Australians, in contrast, while pretty easy going themselves, probably would have at least found someone to blame. Probably Labor.

Outside of a few particular idiosyncrasies and funny little incidents such as this, however, I’m finding that Australia and Canada, and Australians and Canadians, are pretty much the same thing, with a few minor variations on the theme.

Both countries are huge but largely uninhabitable, with much of their bulk taken up by vast, difficult landscapes – one hot and waterless, the other iced over. During the more extreme seasons, while Australia is reaching 50 degrees Celsius in some places, Canada is reaching the same number in the negative.

Both have a lot more space that population. What population there is tends to inhabit the more liveable edges, with all that space hovering just over their shoulders. And it’s this space and this wilderness and these extremes that have, for the most part, defined and toughened inhabitants of both countries: their stereotypes have been shaped by it, their sense of space and significance based on it, so many of their films and music and books devised to reflect it. Distance is normal. They think nothing of spending whole days in the car, and regularly subject their vehicles and their dogs to long and arduous road trips across barely changing landscapes, those of one watching for kangaroos, the other for deer.

Task details: Reproduce verbatim the portion of the text comparing Australia and Canada that lies between "Outside of a" and "on the theme.", inclusive.

Data segment:

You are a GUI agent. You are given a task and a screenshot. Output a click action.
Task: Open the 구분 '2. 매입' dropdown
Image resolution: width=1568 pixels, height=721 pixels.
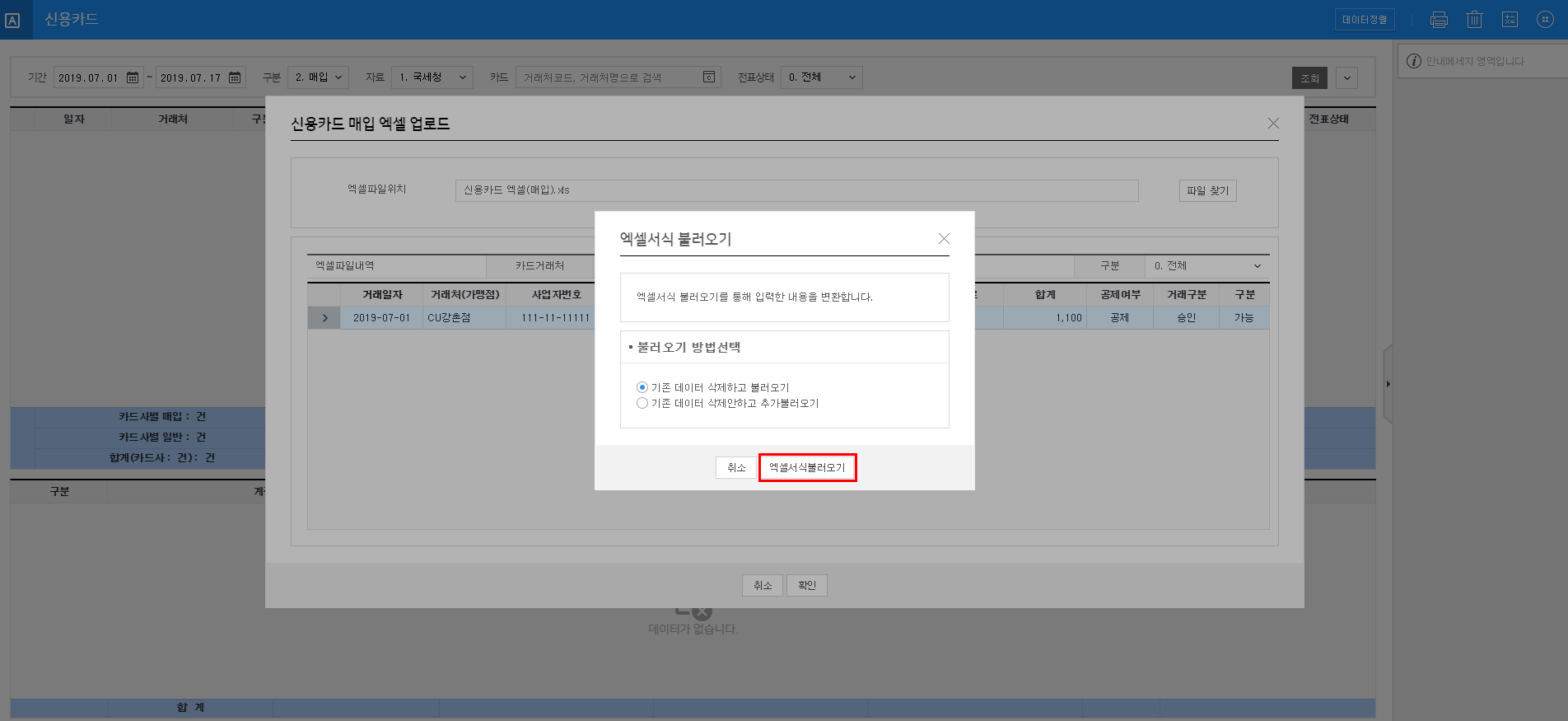coord(318,77)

Correct response:
Outside of a few particular idiosyncrasies and funny little incidents such as this, however, I’m finding that Australia and Canada, and Australians and Canadians, are pretty much the same thing, with a few minor variations on the theme.